WRITTEN TASK: Revise the data below so that every instance of "Viewport" becomes "Window size", and leave all other text untouched.

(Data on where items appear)
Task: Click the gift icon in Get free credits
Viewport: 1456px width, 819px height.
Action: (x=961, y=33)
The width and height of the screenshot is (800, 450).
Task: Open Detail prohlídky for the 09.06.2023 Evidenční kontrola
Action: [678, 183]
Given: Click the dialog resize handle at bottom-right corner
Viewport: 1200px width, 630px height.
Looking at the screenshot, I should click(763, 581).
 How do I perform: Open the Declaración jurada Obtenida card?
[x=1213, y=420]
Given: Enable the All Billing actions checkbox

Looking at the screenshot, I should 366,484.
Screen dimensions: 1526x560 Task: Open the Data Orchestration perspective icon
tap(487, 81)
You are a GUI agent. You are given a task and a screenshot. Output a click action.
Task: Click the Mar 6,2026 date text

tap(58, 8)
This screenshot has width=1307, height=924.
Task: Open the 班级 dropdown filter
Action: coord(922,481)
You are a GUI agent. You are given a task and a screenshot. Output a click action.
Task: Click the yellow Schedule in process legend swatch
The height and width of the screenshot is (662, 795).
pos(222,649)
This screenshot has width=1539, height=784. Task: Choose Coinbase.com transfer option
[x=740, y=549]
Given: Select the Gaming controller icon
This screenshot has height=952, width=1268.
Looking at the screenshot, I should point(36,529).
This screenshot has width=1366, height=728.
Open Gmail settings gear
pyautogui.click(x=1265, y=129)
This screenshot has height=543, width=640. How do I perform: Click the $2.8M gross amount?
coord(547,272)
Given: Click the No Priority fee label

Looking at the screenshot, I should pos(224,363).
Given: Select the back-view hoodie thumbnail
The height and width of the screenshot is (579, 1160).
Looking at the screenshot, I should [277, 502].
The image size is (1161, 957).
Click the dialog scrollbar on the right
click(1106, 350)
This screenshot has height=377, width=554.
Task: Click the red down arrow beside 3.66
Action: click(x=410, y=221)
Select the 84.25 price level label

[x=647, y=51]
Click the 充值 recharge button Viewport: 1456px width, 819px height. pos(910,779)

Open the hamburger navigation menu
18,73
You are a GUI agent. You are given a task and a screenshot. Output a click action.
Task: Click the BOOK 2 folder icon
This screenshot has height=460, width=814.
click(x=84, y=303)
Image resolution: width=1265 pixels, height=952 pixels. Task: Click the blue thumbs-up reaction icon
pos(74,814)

RESULT OF THE EXERCISE:
Task: Click the gift icon in Get free credits
Window size: 1456px width, 819px height.
Action: (x=961, y=33)
The width and height of the screenshot is (800, 450).
Task: Open Detail prohlídky for the 09.06.2023 Evidenční kontrola
Action: [678, 183]
Given: Click the dialog resize handle at bottom-right corner
Window size: 1200px width, 630px height.
Looking at the screenshot, I should click(763, 581).
 How do I perform: Open the Declaración jurada Obtenida card?
[x=1213, y=420]
Given: Enable the All Billing actions checkbox

Looking at the screenshot, I should 366,484.
Screen dimensions: 1526x560 Task: Open the Data Orchestration perspective icon
tap(487, 81)
You are a GUI agent. You are given a task and a screenshot. Output a click action.
Task: Click the Mar 6,2026 date text

tap(58, 8)
This screenshot has width=1307, height=924.
Task: Open the 班级 dropdown filter
Action: coord(922,481)
You are a GUI agent. You are given a task and a screenshot. Output a click action.
Task: Click the yellow Schedule in process legend swatch
The height and width of the screenshot is (662, 795).
pos(222,649)
This screenshot has width=1539, height=784. Task: Choose Coinbase.com transfer option
[x=740, y=549]
Given: Select the Gaming controller icon
This screenshot has height=952, width=1268.
Looking at the screenshot, I should point(36,529).
This screenshot has width=1366, height=728.
Open Gmail settings gear
pyautogui.click(x=1265, y=129)
This screenshot has height=543, width=640. How do I perform: Click the $2.8M gross amount?
coord(547,272)
Given: Click the No Priority fee label

Looking at the screenshot, I should pos(224,363).
Given: Select the back-view hoodie thumbnail
The height and width of the screenshot is (579, 1160).
Looking at the screenshot, I should [277, 502].
The image size is (1161, 957).
Click the dialog scrollbar on the right
click(1106, 350)
This screenshot has height=377, width=554.
Task: Click the red down arrow beside 3.66
Action: click(x=410, y=221)
Select the 84.25 price level label

[x=647, y=51]
Click the 充值 recharge button Window size: 1456px width, 819px height. pos(910,779)

Open the hamburger navigation menu
18,73
You are a GUI agent. You are given a task and a screenshot. Output a click action.
Task: Click the BOOK 2 folder icon
This screenshot has height=460, width=814.
click(x=84, y=303)
Image resolution: width=1265 pixels, height=952 pixels. Task: Click the blue thumbs-up reaction icon
pos(74,814)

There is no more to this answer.